# What is needed
Nothing but the lines from the one with "Screen dimensions: 1040x674" through the end of the records may appear in the answer, each reproduced exactly, pictures omitted.

----

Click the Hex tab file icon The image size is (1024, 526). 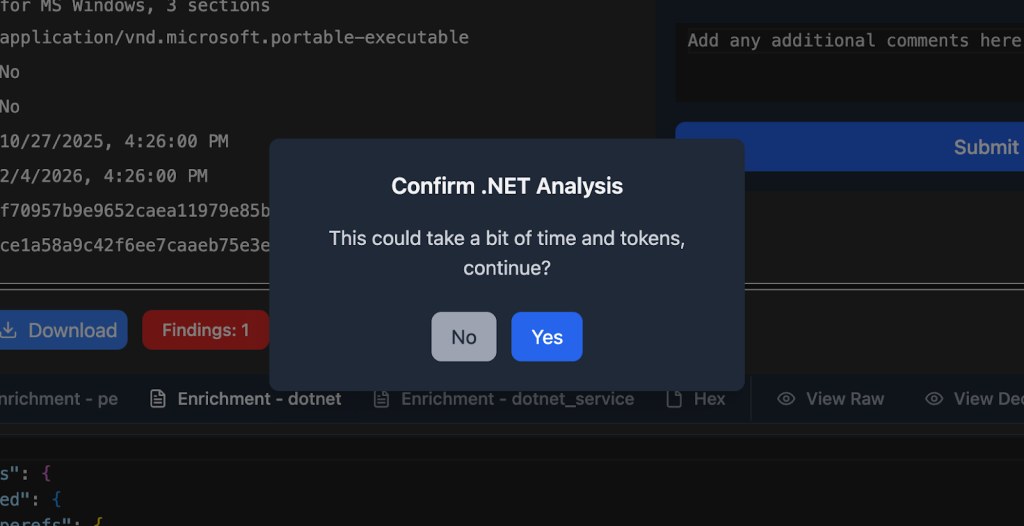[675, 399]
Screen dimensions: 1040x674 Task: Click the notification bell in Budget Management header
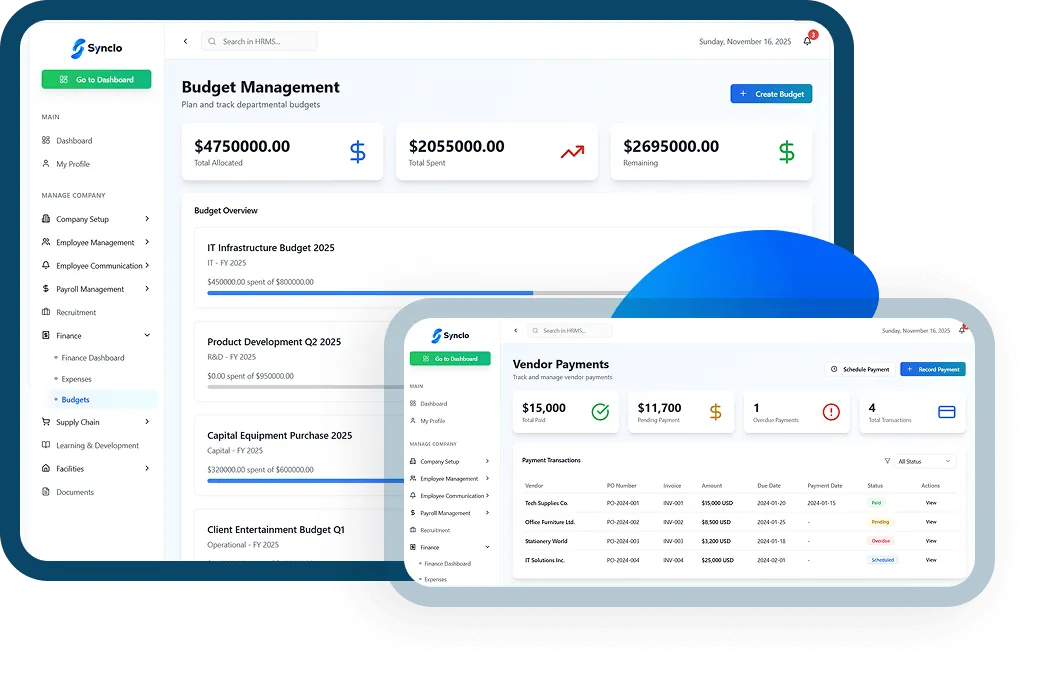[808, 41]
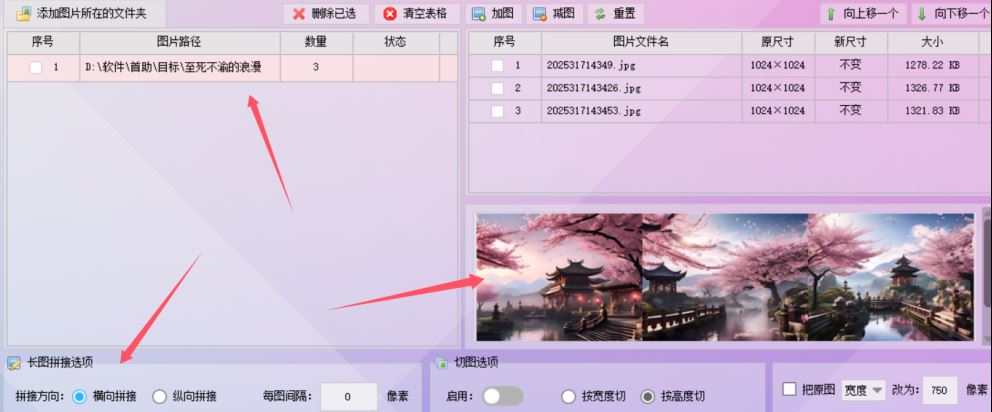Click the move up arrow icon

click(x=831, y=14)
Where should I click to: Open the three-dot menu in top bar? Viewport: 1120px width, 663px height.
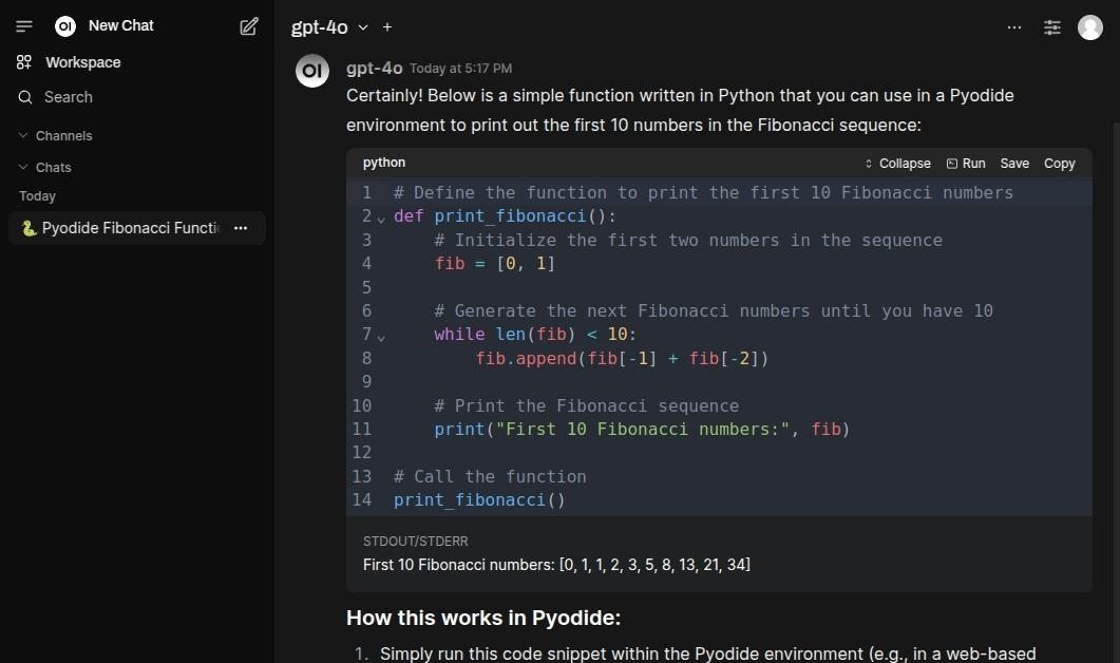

----

# Result of the exercise
Screen dimensions: 1040x674 Task: Click the notification bell in Budget Management header
[808, 41]
Click the move up arrow icon

click(x=831, y=14)
Where should I click to: Open the three-dot menu in top bar? Viewport: 1120px width, 663px height.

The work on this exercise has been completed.